TASK GOAL —
Your answer must be an exact transcription of every record below, with the pictures omitted.

INFORMATION SHOWN —
• • • •

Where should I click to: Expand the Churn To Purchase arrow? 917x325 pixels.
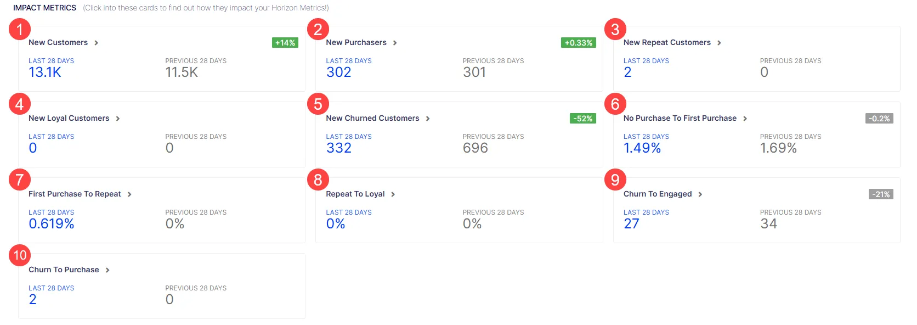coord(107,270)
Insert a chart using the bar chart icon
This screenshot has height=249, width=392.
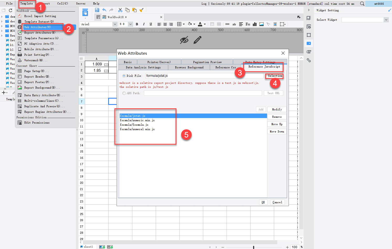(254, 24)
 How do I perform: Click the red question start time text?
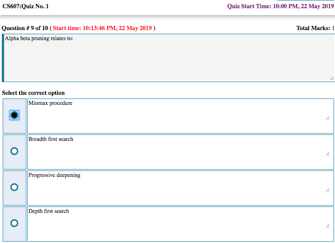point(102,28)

• • • •

RESULT —
Where should I click to: Expand the Churn To Purchase arrow? 917x325 pixels.
coord(107,270)
Insert a chart using the bar chart icon
This screenshot has height=249, width=392.
(254, 24)
 How do I perform: Click the red question start time text?
point(102,28)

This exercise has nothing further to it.